===== SOURCE DATA =====
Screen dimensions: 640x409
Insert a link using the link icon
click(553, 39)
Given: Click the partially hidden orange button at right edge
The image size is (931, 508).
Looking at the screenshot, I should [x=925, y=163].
=====
===== SOURCE DATA =====
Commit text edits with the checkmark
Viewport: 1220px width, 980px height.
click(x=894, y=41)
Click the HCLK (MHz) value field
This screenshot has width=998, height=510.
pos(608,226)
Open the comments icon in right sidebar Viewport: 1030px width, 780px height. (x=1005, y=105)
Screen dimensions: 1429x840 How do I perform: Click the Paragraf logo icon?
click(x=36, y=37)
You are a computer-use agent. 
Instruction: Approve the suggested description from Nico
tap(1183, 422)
=====
▶ PROBLEM TO SOLVE:
Please find every line in the records that contains the word "right", and copy it out.

▶ RESULT OF THIS EXERCISE:
Given: Click the partially hidden orange button at right edge
Open the comments icon in right sidebar Viewport: 1030px width, 780px height. (x=1005, y=105)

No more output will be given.